- _Given request_: Reproduce the lines of the material without any changes, starting at the line containing "will click(229, 406)." and ending at the line containing "click(134, 128)".

- _Record set_:
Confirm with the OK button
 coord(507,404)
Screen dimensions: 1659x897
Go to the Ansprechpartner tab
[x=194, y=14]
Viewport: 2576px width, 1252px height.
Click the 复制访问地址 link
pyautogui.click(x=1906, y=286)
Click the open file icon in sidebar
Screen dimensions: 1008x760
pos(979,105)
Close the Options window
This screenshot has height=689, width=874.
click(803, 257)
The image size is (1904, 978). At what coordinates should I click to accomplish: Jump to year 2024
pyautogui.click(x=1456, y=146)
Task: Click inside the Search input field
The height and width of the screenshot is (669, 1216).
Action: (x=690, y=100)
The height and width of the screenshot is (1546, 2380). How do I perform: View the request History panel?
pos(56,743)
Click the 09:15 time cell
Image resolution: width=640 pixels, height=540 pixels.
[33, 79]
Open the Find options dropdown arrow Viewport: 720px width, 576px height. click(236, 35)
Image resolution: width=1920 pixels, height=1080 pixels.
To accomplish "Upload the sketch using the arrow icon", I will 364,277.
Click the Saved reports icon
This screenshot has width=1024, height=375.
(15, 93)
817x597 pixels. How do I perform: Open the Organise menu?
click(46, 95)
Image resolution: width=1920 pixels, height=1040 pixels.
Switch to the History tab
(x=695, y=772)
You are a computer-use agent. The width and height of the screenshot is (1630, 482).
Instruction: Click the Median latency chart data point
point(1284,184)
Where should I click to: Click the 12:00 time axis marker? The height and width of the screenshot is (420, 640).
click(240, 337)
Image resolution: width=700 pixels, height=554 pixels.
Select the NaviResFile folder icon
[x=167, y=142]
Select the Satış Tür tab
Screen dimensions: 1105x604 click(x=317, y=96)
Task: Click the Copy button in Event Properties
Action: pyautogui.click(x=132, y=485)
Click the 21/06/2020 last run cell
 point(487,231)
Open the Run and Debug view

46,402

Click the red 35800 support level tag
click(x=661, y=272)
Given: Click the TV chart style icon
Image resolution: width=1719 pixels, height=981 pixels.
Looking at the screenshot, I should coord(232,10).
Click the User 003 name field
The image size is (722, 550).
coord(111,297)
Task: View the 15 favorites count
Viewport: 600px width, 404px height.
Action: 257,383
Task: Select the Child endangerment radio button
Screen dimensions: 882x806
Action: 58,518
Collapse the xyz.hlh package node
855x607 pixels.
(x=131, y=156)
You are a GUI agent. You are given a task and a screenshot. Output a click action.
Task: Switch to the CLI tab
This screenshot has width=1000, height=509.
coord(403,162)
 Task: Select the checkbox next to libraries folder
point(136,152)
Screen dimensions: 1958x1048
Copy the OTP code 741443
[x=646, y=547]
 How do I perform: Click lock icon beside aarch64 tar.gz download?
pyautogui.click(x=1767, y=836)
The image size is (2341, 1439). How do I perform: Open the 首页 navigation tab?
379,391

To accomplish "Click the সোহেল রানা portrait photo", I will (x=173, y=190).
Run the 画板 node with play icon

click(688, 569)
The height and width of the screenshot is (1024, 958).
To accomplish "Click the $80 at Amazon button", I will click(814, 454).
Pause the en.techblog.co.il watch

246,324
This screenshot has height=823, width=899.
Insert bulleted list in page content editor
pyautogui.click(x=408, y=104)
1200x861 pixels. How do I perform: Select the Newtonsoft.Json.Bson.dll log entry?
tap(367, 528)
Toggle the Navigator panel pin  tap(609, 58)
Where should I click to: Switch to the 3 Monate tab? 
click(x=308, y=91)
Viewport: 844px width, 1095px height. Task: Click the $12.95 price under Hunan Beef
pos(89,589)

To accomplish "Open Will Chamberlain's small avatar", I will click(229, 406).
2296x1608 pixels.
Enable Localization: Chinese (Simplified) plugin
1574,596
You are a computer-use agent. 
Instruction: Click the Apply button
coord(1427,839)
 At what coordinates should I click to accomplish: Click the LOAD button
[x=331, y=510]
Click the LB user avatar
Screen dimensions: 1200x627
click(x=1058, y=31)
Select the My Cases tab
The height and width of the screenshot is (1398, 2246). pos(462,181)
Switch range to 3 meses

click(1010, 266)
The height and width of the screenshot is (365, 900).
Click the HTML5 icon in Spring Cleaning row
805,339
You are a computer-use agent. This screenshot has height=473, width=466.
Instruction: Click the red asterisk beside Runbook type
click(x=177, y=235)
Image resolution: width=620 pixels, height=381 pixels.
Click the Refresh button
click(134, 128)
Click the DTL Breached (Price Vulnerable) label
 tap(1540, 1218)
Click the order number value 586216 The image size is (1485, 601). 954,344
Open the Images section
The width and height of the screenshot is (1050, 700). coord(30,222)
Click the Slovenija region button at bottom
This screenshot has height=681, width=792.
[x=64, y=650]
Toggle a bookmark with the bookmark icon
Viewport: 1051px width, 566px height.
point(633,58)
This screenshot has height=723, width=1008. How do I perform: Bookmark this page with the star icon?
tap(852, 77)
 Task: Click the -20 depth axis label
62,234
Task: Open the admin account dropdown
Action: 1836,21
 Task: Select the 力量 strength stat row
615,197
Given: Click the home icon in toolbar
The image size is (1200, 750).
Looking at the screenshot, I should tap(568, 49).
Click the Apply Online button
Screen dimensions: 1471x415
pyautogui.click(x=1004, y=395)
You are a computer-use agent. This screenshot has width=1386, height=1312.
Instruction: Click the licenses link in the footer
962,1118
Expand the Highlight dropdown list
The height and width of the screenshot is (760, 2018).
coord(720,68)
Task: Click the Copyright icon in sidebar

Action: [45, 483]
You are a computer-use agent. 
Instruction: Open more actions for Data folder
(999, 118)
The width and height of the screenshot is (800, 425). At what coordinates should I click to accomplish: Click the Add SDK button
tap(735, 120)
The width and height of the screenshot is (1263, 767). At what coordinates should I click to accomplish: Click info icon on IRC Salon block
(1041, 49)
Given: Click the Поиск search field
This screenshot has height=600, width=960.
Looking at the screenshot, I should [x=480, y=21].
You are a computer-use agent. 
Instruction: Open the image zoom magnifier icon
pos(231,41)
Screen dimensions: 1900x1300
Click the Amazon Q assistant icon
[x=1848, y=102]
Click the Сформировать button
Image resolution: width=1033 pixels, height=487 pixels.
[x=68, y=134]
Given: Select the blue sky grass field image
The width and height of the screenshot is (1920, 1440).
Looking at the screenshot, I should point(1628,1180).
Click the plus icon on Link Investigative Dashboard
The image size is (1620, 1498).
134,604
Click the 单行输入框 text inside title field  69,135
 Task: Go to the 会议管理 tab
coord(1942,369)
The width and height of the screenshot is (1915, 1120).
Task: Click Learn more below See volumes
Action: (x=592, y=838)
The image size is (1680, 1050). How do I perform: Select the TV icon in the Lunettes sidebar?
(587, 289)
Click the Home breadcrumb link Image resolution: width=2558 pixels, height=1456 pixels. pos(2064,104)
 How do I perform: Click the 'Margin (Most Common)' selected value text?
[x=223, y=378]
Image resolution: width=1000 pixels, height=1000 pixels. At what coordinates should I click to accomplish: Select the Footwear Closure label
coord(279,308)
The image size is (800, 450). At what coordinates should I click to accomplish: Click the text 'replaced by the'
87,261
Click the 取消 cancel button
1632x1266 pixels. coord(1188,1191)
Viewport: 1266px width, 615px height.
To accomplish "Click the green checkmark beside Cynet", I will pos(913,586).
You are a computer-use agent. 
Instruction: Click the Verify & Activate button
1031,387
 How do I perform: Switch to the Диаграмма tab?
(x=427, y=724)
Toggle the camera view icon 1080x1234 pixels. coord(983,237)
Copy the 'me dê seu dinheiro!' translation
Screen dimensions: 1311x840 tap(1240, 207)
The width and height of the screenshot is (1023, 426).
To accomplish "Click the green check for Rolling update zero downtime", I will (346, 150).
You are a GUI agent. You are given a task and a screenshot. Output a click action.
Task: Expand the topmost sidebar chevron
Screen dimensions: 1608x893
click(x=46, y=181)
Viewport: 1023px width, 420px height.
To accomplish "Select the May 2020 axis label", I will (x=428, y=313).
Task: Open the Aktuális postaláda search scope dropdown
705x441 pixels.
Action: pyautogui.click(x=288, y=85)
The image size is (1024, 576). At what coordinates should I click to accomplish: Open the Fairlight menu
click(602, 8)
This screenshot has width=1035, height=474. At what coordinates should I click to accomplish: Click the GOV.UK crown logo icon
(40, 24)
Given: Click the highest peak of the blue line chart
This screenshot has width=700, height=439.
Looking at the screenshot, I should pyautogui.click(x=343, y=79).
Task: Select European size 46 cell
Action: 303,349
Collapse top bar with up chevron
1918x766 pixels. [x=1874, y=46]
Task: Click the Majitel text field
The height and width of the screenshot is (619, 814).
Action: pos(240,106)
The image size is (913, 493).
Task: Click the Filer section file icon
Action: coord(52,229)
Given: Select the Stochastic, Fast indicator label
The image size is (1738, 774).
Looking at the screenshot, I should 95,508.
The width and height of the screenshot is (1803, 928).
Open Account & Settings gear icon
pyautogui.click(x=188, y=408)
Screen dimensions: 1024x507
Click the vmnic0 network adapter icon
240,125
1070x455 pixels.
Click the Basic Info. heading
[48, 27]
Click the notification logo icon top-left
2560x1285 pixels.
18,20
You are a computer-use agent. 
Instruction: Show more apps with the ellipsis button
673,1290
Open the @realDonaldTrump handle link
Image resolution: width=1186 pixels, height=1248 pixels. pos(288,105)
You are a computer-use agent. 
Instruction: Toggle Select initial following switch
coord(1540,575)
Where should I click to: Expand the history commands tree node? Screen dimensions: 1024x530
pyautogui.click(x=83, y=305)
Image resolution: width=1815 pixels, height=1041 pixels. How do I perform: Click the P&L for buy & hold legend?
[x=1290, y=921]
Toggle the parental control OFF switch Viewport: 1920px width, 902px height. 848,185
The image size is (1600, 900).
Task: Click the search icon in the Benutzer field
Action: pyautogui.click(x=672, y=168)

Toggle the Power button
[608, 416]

- _Exercise solution_:
To accomplish "Open Will Chamberlain's small avatar", I will click(229, 406).
2296x1608 pixels.
Enable Localization: Chinese (Simplified) plugin
1574,596
You are a computer-use agent. 
Instruction: Click the Apply button
coord(1427,839)
 At what coordinates should I click to accomplish: Click the LOAD button
[x=331, y=510]
Click the LB user avatar
Screen dimensions: 1200x627
click(x=1058, y=31)
Select the My Cases tab
The height and width of the screenshot is (1398, 2246). pos(462,181)
Switch range to 3 meses

click(1010, 266)
The height and width of the screenshot is (365, 900).
Click the HTML5 icon in Spring Cleaning row
805,339
You are a computer-use agent. This screenshot has height=473, width=466.
Instruction: Click the red asterisk beside Runbook type
click(x=177, y=235)
Image resolution: width=620 pixels, height=381 pixels.
Click the Refresh button
click(134, 128)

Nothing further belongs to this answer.